I wrote that on my last post, How Can I Raise My Vibration? I got me thinking about people who never do develop or raise their vibration. I wouldn’t say, I figured this out in five minutes, but it got me thinking of people who spend their whole lives battling something that isn’t even there.
I’m talking about the grown woman, stuck in rage over what her mother did, thirty years ago. Or the person who can’t let go of some old lover, cut their losses and move on. Someone wronged you and that’s it. You can no longer function. You’re impaired.
I’m not saying that anything in life is easy. But if it’s that miserable, that’s all the more reason to strive to be free.

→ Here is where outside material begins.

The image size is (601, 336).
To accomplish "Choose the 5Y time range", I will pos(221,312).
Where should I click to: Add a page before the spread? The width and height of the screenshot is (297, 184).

We get attached to our stories, whether we’re victims or victors in them. This costs us! I’ve done it myself.
I was horrifically abused when I was a kid. I was homeless at one time. But this was decades ago.
When is the last time I missed a meal? Fifteen years old? Sixteen? That’s in the ancient past, now. It’s done and it has no bearing on my life today, really.
Same with the times I was on top, riding high. Who cares? I used to be someone? Like I’m some kind of faded child star now, or what?
The older I get, the more I realize, what matters is what you do, today. What will you do today?
Hurt someone? Do some kind of good deed? Whine? Act? Improve? Degrade?
Will you try something new? Try harder? Will you forgive? Will you hold your grudge? Will you do better or allow yourself to do worse? Will you check yourself? Pick up the trash in your house or your life and get rid of it?
Or will it be another rehash?
If it’s going to be another rehash, here’s a song for you. At least you can smile while you suffer – yes?
I like to get into my suffering. I’m all for writhing around in pain, and/or lying still like a corpse, in dark clothing.
But jeez. This can’t go on forever. At some point, you’ve got to get up, leave your troubles behind and head off to slay a new dragon.
Are you fighting an invisible demon? How many years, now?